D : Est-ce que l’approche critique ne conduit pas à déresponsabiliser les personnes, à les maintenir dans une situation de victime impuissante, à leur donner une vision fataliste de leur situation ?

L’approche critique ne s’appuie pas seulement sur une analyse sociologique des conditions sociales , mais se double d’une philosophie de l’émancipation. Les questions relatives à la liberté, aux choix et à la responsabilité ne relèvent pas de la psychologie (ou même de la psychanalyse), mais sont des domaines qui relèvent de questionnement philosophiques.

Il y a un danger à les présenter comme découlant de sciences positives dans la mesure où les connaissances scientifiques nous permettent de décrire et d’expliquer la réalité, mais ne permettent pas d’orienter un devoir-être.

Le rôle des travailleurs/ses sociaux est d’aider les personnes à problématiser leur situation, à réfléchir aux choix possibles dans le cadre d’une situation sociale donnée, mais non pas d’essayer de transformer les personnes en elle-même par une action.

D : N’y a-t-il pas le risque en travaillant sur la question de l’aliénation sociale subjective de présenter les personnes comme inconscientes de leur oppression et d’avoir besoin des travailleurs/ses sociales pour les conscientiser sur leur propre situation ?

Il ne s’agit pas de considérer que les personnes sont inconscientes de leur situation d’aliénation (sauf très rares situations mettant en danger la personne dans son intégrité physique et morale).
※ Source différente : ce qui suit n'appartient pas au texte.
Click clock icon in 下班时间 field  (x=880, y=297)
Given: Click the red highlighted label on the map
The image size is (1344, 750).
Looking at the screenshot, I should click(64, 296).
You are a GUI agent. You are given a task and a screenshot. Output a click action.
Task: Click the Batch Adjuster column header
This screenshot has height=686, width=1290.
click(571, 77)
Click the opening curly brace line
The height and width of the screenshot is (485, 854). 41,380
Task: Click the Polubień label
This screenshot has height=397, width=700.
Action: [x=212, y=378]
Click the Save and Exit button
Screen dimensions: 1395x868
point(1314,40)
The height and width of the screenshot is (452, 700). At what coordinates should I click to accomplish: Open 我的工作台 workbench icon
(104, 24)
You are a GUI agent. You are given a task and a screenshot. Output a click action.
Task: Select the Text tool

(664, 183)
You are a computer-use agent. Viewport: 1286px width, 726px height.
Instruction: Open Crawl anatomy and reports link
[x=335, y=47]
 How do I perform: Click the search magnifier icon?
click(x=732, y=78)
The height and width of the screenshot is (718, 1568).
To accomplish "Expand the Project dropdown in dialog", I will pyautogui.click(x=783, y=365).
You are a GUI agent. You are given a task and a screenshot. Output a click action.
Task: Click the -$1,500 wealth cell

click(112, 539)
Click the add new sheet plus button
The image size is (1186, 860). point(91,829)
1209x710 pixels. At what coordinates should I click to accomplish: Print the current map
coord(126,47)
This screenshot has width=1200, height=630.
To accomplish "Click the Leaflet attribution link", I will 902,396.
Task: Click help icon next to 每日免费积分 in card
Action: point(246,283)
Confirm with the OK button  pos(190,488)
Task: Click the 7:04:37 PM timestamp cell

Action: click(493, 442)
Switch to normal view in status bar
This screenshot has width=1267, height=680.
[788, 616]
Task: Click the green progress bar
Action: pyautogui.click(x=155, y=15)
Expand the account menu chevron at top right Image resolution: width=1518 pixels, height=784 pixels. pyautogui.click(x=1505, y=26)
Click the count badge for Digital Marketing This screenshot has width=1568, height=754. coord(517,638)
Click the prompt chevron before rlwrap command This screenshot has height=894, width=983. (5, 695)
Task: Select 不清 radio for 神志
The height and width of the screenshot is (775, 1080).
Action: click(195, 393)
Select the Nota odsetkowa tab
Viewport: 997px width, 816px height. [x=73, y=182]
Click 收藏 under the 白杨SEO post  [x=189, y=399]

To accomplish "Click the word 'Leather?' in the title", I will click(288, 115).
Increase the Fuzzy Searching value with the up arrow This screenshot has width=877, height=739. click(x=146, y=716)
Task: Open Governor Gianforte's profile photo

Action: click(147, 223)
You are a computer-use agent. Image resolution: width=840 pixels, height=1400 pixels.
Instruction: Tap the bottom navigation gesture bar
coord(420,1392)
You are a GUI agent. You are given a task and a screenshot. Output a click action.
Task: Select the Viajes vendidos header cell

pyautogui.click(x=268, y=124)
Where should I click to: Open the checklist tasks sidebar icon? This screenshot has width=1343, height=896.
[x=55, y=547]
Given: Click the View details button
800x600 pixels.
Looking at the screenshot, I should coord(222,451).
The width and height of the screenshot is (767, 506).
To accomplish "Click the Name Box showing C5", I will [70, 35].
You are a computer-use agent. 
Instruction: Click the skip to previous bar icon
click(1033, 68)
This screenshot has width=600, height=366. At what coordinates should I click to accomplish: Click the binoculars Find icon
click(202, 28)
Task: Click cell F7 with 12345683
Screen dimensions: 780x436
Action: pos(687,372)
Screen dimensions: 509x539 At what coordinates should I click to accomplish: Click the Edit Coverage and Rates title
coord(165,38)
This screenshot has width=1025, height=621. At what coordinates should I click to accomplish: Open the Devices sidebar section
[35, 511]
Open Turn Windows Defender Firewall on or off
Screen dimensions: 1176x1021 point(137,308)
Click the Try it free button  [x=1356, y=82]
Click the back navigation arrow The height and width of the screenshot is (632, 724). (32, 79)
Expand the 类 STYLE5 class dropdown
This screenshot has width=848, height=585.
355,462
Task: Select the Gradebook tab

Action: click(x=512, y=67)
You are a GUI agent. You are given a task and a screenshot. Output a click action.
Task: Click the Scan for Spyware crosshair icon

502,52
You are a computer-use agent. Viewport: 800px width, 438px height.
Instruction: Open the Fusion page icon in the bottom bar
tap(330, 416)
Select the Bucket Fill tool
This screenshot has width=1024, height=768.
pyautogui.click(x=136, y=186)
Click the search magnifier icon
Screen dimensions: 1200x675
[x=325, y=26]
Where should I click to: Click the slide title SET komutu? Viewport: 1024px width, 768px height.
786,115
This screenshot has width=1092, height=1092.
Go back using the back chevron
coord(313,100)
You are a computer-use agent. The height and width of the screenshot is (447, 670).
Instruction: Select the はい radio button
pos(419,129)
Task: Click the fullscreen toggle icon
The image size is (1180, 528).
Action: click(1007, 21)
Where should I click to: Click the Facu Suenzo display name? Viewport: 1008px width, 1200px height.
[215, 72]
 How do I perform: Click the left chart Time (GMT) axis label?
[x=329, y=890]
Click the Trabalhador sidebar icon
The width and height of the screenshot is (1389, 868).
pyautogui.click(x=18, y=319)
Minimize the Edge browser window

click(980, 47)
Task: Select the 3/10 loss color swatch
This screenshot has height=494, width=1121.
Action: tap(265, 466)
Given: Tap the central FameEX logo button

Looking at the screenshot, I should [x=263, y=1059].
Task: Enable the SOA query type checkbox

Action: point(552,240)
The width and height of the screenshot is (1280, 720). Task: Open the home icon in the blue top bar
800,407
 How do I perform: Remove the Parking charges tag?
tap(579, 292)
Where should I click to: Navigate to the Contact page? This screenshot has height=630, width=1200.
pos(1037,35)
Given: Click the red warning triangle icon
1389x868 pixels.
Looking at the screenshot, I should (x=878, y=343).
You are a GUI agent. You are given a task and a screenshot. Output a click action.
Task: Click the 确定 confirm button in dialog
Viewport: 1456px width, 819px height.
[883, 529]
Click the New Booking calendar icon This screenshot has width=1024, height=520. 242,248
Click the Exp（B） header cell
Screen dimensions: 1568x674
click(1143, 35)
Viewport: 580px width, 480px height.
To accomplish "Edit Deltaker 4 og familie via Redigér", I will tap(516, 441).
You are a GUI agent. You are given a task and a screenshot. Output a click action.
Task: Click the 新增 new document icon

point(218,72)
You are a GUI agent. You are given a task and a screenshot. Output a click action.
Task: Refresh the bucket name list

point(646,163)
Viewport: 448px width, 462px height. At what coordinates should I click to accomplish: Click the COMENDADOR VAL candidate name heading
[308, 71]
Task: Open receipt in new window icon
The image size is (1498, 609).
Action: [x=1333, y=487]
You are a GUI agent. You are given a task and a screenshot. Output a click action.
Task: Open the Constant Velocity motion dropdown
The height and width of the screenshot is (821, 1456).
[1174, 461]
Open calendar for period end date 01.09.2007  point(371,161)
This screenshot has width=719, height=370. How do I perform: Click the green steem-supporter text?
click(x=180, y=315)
Dans la plupart des cas, les personnes sont conscientes de leur situation d’oppression. En revanche, elles peuvent avoir besoin d’aide pour comprendre pourquoi elles ne parviennent pas à agir sur leur situation et quelle peut être leur marge de manœuvre.

Ces empêchements à agir se trouvent dans la réalité matérielle extérieure à la personne. Mais, ils peuvent également en partie résulter d’une intériorisation des rapports sociaux de pouvoir par la personne.

Ces rapports sociaux de pouvoir intériorisés n’ont rien à voir avec la personnalité intrinsèque du sujet. Ce sont des éléments externes qui ont été intériorisés.

Il ne s’agit pas de rejeter la socialisation. Tout être humain est socialisé. Cela ne constitue pas une aliénation sociale subjective.

Sur le plan philosophique, il est difficile de savoir s’il existe ou non une subjectivité irréductible à toute socialisation. C’est sur cette subjectivité en partie irréductible au biologique et au social que s’appuie l’idée de réalisation de soi authentique. Mais cette dimension de la subjectivité échappe à l’intervention du travail social.

De son côté, l’aliénation sociale subjective se produit lorsque le sujet intériorise les rapports sociaux de pouvoir et s’y conforme. Cela peut être le cas par exemple lorsqu’un homme s’identifie à une forme de masculinité hégémonique toxique. Cela peut être le cas lorsque une personne homosexuelle est confrontée à de l’homophobie intériorisée.

L’intervention sociale peut interroger le projet du sujet qui se présente comme authentique, mais qui n’est peut être qu’une construction intériorisée par des rapports sociaux de pouvoir. L’objectif n’est pas alors de changer la personnalité en soi du sujet, mais plutôt de mettre à jour les rapports sociaux de pouvoir intériorisés.